At long last, Tom Cheek, who passed away seven years ago, was honoured today with the Baseball Hall of Fame's 2013 Ford C. Frick Award for broadcasting excellence, meaning he will be enshrined posthumously in Cooperstown next summer.
I wrote this simple eulogy below, on Saturday, October 22, 2005, thirteen days after Mr. Cheek's death.
It has been nearly two weeks since the passing of Tom Cheek, a man whose voice was familiar to millions across Canada as "the voice of Blue Jays baseball".
Nothing I type now will really add to the dignified tributes already spoken and written about Mr. Cheek over the past days. He was lauded as a model of consistency, the man who broadcast every single Blue Jays game on radio from the team's inception in 1977 until he finally missed a game in June, 2004, due to the death of his father. In that time, he called every regular season and post-season game, a total of 4,306 consecutive regular season plus 41 post-season broadcasts.

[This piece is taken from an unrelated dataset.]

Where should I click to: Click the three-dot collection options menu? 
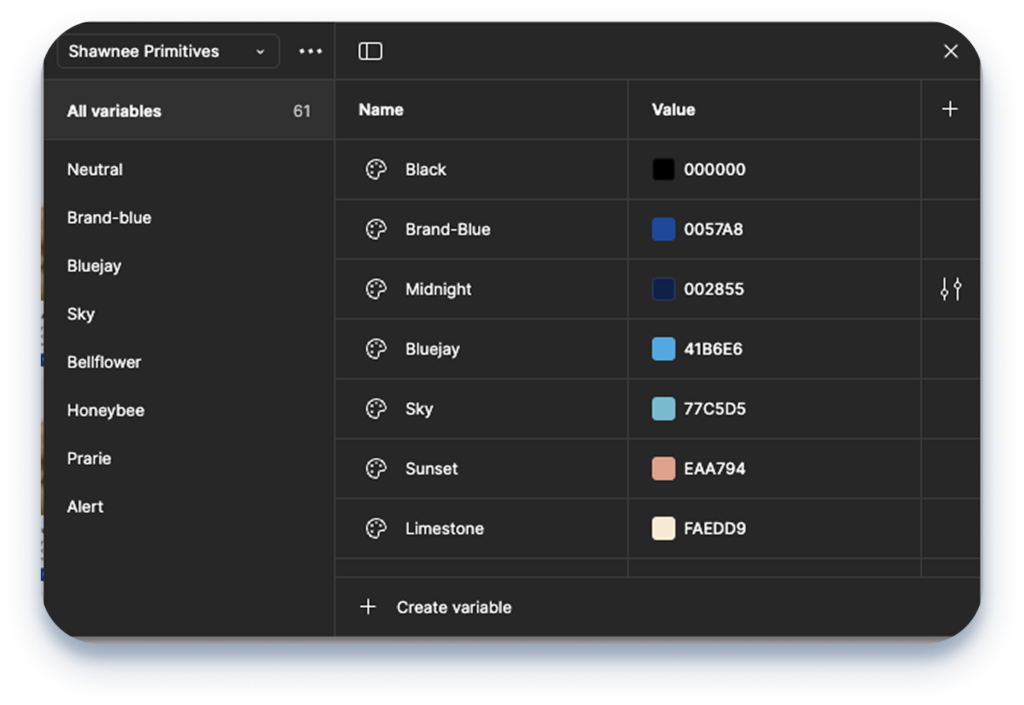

Yet his legacy is more than just about numbers. I surmise that many callers to all-sports radio talk shows feel the same way about Mr. Cheek as I do. His voice was the one we listened to as kids, learning about baseball and the slow ascent of the Toronto ball team. We listened to him when the late night West coast games began at 10.30pm, well past our bedtimes, with the radio turned down low, the blanket over our heads so that our parents would not know we were still up. His voice was one of reassurance, calm, continuity and instilled in us a sense that no matter how terrible a day it was, at work or at school, there was more to life than the grind of toiling for the Man.
Whether it was a portable radio on the deck at a summer barbecue, a car radio picking up a staticky signal during a rainstorm, or the alarm clock-radio transmitting the game, Mr. Cheek was always on the call, his manner of intonation perfectly matching the ebb and flow of the action, never embellishing or understating, always letting the inherent verve of baseball dictate his play-by-play.
Malignant brain cancer took him away from the broadcast booth indefinitely last summer, but it never diminished his optimistic disposition. He returned infrequently to call a few home games last season and was honored by the ballclub in an emotional ceremony in late August, 2004. That Sunday afternoon, he revealed to fans that he never really realized how much he meant to listeners and the general public, until he read a letter of support noting that, "ever since I was a kid, you have been the sound of summer".
Mr. Cheek was the sound of summer, of autumn and this winter will be bitterly cold knowing that the authoritative voice of baseball will not be waiting on the other side to formally introduce the springtime.